Text
KONFLIK LAUT CHINA SELATAN DAN IMPLIKASINYA TERHADAP KEAMANAN ENERGI DI KAWASAN ASIA TENGGARA
Keamanan Energi dapat digambarkan sebagai sebuah konsep yang menjamin jumlah pasokan energi yang dibutuhkan oleh suatu negara mampu mencukupi untuk mendorong pembangunan dan menjaga kesejahteraan masyarakatnya. Tujuan dari penelitian ini adalah untuk menganalisis implikasi konflik yang terjadi di kawasan Laut Cina Selatan terhadap keamanan energi negara di sekitar kawasan. Penelitian ini menganalisis motivasi Cina dalam sengketa nine-dash line dan Implikasi konflik tersebut terhadap keamanan energi negara Indonesia, Malaysia, Filipina, Vietnam, Brunei dan Singapura.
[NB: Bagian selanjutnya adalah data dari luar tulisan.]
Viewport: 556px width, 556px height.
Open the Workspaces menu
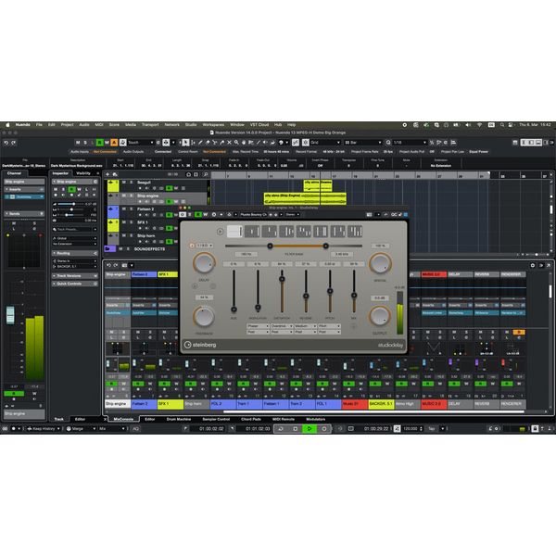213,124
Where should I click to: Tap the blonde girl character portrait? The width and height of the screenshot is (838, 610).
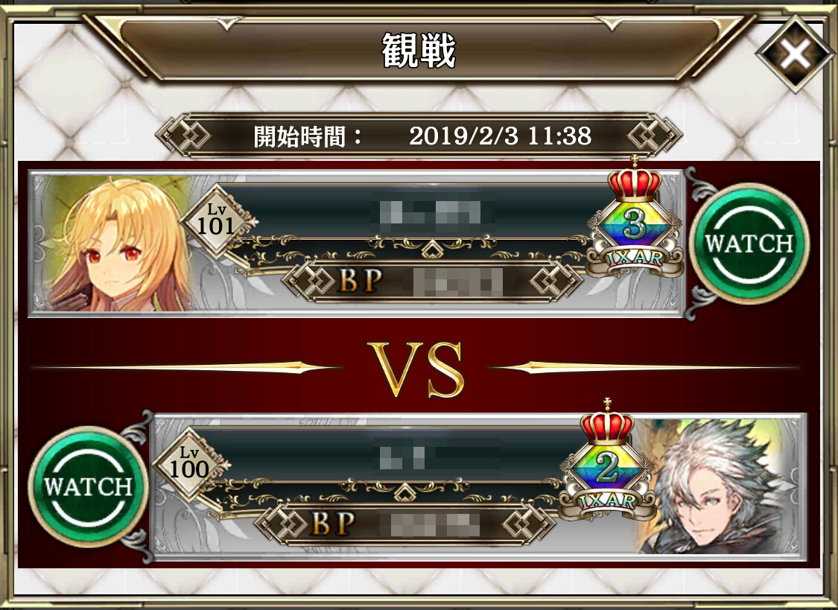[x=118, y=244]
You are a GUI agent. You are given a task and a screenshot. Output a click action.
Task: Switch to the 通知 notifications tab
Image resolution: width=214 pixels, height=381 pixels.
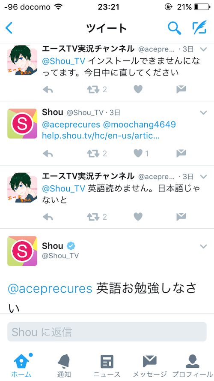click(64, 366)
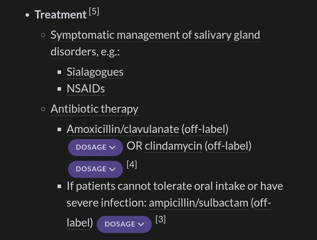The width and height of the screenshot is (317, 240).
Task: Click off-label after Amoxicillin/clavulanate
Action: [x=205, y=129]
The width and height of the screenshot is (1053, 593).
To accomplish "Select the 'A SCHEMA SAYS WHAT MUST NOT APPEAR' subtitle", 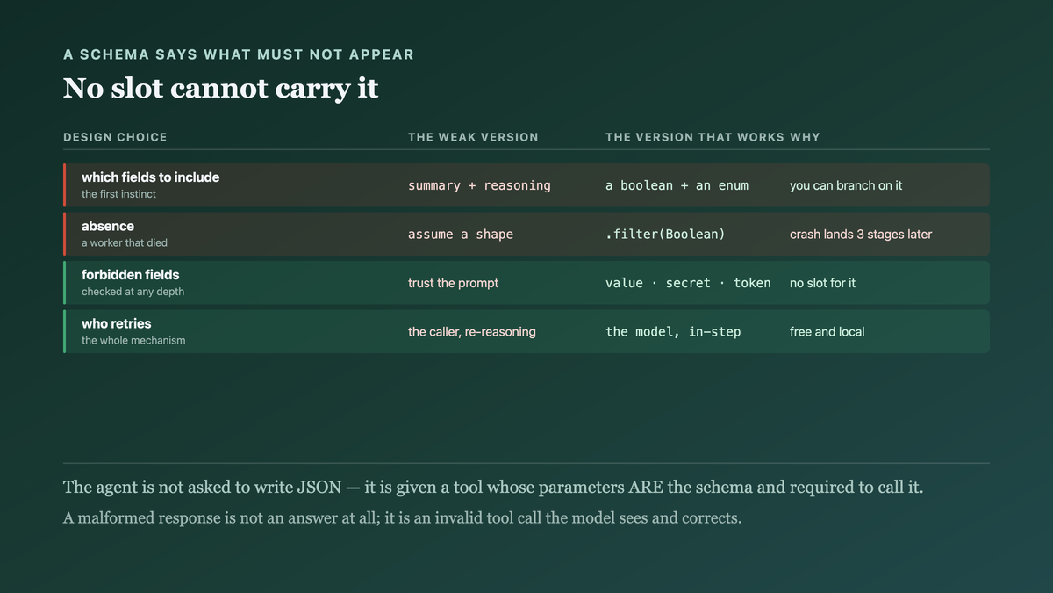I will pos(239,54).
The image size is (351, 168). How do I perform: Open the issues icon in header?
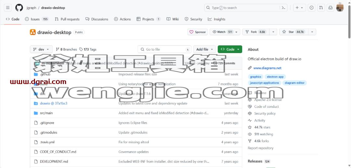(311, 7)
Metode yang digunakan dalam penelitian ini adalah metode kualitatif dengan berlandaskan pada teori Regional Security Complex. Hasil dari penelitian ini menunjukkan bahwa konflik yang terjadi di kawasan Laut Cina Selatan menjadi penghalang bagi negara-negara sekitar untuk mengeksplorasi sumber daya alam yang tersimpan di kawasan tersebut.